3) Psikanaliz ve Kapitalizm Arasında Nasıl Bir İlişki Vardır?
İlk bölümde insanların bilinçaltında ilkel hazların yönetilmemesinin karmaşık sonuçlara zemin hazırladığını öğrenmiştik.Bu ilkel hazların cinsellik ve saldırganlık üzerine olduğunu da bildiğimizi varsayıyorum.Ancak altılı yaşlardan itibaren bu hazları susturan ve onları terbiye eden bir denetim mekanizması olan üst benliğimizin oluşmasıyla birlikte bu hazları yaşayamadan topografik modeldeki buz dağının en derinlerine gömeriz.Ancak kapitalizmle beraber yavaş yavaş yüzeye çıkan buz dağının bu kısmının insanlardaki çılgın bir psişik enerjinin boşalması olduğu kanaatindeyim.Yani deliler gibi alışveriş yapmak,en pahalı olanı almak,zengin zevklere sahip olmak kişinin bu hazlarını okşayıp onu tatminlik hissine eriştiren türden deneyimlerdir.Yargısız,müfettişsiz,akıl hocasız ve bir başına özgür olan bu hazları yaşamanın verdiği özgürlük ve tüketme arzusu kişiye heyecanın da doruklarını yaşatır aynı zamanda.Hatta olaya şöyle bir boyut da kazandırabiliriz;The Century Of Self filminde Freud'un yeğeni Edward Bernays'in toplumdaki kaosu ve kalabalıkları yönetmek için Freud'un o zaman söylediklerinden yararlandığını biliyor muydunuz?Atılacak hamleler ve devletin başına geçecek devlet adamlarının topluma nasıl bir yansıması olacağı ve insanların ne şekilde davranacağı gibi konularda öngörülerde bulunan Freud çoğunda da yanılmamıştı.Örneğin ona göre sigara içme yasağının ortadan kalkmasıyla birlikte kızların sokakta serbestçe sigara içmesi onlardaki 'Penis Kıskançlığı' adı verilen olayın bir örneğidir.Çünkü sigarayı elde tutup özgürce içebilmek onlara erkeklerdeki bağımsızlık ve özgürlük gibi duyguları yaşatıyordu.Yani kalabalıkları ve kaosları yönetmek için önce kadınları ve erkekleri özgür kılmak gerekirdi.Bu hamleleri sonraki bölümde detaylı bir şekilde açıklamaya ne dersiniz?

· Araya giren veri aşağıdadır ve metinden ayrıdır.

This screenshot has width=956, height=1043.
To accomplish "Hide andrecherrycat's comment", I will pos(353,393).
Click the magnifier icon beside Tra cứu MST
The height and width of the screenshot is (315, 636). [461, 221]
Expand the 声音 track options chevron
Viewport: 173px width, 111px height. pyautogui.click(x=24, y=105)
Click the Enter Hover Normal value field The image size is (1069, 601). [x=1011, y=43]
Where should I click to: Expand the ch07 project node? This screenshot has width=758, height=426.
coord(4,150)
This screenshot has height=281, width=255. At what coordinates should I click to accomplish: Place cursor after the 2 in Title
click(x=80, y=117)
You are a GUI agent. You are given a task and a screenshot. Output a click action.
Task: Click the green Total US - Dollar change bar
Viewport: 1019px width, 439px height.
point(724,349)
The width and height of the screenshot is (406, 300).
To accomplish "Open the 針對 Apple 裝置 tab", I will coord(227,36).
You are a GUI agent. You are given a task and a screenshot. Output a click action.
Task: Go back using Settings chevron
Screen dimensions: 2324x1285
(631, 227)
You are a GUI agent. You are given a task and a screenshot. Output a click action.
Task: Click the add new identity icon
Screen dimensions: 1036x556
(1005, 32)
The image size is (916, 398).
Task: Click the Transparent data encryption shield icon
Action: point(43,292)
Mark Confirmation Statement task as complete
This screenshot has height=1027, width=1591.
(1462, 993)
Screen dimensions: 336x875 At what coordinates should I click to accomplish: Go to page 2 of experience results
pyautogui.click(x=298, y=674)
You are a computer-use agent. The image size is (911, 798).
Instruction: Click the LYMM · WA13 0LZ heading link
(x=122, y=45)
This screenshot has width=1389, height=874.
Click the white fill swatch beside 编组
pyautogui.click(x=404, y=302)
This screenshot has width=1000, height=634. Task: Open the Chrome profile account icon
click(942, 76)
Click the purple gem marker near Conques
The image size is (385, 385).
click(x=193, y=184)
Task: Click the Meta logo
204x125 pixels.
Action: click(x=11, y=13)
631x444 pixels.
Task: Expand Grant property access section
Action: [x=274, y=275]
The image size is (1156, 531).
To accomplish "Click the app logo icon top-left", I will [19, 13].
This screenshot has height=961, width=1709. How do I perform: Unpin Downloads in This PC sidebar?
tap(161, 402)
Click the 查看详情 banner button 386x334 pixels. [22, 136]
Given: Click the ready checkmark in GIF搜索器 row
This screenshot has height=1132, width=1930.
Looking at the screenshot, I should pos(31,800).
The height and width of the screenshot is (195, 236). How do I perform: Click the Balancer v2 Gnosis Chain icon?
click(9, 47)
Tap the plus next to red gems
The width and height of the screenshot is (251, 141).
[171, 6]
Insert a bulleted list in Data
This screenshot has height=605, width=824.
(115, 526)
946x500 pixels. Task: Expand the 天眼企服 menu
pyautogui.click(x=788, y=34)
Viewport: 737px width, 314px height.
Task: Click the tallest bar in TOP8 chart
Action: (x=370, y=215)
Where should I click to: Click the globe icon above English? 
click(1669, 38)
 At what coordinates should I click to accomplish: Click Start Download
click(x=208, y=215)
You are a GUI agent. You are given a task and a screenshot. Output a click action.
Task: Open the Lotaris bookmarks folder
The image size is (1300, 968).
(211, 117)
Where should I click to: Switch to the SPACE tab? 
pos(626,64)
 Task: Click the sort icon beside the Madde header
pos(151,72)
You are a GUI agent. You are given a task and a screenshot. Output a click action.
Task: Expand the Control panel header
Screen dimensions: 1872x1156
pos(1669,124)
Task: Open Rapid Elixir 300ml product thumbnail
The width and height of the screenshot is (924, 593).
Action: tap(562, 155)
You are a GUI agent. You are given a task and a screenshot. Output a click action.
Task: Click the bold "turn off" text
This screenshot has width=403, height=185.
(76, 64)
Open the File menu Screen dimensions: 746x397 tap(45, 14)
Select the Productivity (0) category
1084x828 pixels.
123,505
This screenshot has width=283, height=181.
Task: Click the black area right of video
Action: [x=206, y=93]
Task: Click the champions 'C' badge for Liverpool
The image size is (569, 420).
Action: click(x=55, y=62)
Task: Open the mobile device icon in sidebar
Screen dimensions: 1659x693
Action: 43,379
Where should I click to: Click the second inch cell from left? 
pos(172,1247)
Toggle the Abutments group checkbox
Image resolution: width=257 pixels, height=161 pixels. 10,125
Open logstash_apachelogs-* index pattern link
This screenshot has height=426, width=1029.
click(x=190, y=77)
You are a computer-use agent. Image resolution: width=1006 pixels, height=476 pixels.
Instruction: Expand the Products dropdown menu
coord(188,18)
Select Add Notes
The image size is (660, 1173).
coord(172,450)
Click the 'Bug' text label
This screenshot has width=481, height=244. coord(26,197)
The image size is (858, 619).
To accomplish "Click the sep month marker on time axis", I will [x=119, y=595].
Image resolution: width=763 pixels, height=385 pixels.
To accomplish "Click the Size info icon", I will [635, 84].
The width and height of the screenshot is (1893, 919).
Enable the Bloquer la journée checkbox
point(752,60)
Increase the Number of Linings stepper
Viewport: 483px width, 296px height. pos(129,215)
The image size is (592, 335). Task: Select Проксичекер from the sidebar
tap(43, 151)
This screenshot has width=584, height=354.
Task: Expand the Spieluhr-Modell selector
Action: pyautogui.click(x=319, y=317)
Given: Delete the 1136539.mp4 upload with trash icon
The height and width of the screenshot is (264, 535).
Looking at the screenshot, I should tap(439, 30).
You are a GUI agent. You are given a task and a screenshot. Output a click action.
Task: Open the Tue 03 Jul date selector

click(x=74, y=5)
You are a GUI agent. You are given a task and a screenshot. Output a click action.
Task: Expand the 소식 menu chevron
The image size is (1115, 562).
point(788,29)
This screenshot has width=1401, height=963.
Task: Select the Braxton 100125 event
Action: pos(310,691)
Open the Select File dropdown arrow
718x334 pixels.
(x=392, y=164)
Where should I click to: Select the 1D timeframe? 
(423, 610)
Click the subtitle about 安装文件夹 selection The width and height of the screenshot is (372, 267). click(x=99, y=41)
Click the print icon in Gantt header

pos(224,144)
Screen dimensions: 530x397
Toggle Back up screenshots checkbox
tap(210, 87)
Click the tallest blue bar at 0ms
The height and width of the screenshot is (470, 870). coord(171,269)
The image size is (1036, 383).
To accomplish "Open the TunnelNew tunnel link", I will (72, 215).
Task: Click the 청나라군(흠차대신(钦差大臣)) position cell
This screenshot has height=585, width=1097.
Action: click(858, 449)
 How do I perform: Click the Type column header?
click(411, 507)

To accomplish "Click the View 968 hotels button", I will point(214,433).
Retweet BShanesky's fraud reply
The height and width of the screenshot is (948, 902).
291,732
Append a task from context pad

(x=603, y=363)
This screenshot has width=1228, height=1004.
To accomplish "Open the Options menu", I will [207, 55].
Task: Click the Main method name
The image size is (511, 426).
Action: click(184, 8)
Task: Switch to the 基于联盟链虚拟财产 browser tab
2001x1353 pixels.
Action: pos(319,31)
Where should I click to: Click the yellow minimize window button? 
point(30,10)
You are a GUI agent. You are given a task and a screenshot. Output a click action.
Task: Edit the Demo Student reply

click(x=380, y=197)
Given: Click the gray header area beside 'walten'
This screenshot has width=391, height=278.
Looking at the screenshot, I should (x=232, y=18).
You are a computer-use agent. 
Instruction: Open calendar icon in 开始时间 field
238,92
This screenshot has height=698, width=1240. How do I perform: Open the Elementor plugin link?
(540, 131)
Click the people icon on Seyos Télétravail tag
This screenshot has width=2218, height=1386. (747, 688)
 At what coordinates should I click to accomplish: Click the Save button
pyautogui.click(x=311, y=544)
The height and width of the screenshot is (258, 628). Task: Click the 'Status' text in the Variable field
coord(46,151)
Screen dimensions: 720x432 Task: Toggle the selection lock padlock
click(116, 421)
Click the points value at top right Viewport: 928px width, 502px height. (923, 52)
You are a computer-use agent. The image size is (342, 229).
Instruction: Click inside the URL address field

4) Edward Bernays Bu İlişkiden Toplum Kaosunu Önlemek Adına Nasıl Yararlanmıştır?
Billinçaltında malzemenin tamamen bastıırlıp inkar edilmesinin zorluğuna defalarca vurgu yapan Freud'un bu minvalde söyledikleri Bernays için kılavuz niteliğinde olmuştur.Eğer kalabalıkları yönetmek istiyorsak ve büyük kaosları ketlemeyi amaçlıyorsak öncelikle psikolojik kaosları azaltmak gerekir.Bu kaosun bilinçdışındaki arenalarda gerçekleşiyor olması onlara dışarıdan müdahale edilemeyeceği anlamına gelmiyordu.Bu fikri ortaya atan Edward,giyim modasında insanların istediklerini alıp özgürce giymeleri ve hızlıca tüketmelerinin buna örnek olabileceğini söylemiştir.Bununla birlikte erkeklere göre kadınlar için yasak olduğu düşünülen bir takım deneylerle tabuları ortadan kaldırmanın kadınları memnun etmesi buna kanıt oluşturabilir.Amerika'da yaratılan ve arzuların ihtiyaçları gölgede bıraktığı bir mantalitenin de doğuşu olan bu durum,insanların duygusal ve psikolojik açıdan kendilerini bir akışa bağlamaları demektir.Kitleleleri uslu çocuklar haline getiren bu girişim aynı zamanda zihnimizdeki irrasyonel güçlere karşı ördüğümüz bariyerlerin esnetilmesi demekti.Bu da insanları rahatlatan bir deneyim ve toplum hastası olma ihtimalini düşürecek bir şeydi.Halkı özgürleştiren adam olarak 1900'lü yıllara damga vuran Wilson'un da böyle bir işlevi olduğu kanısına varabiliriz diye düşünüyorum.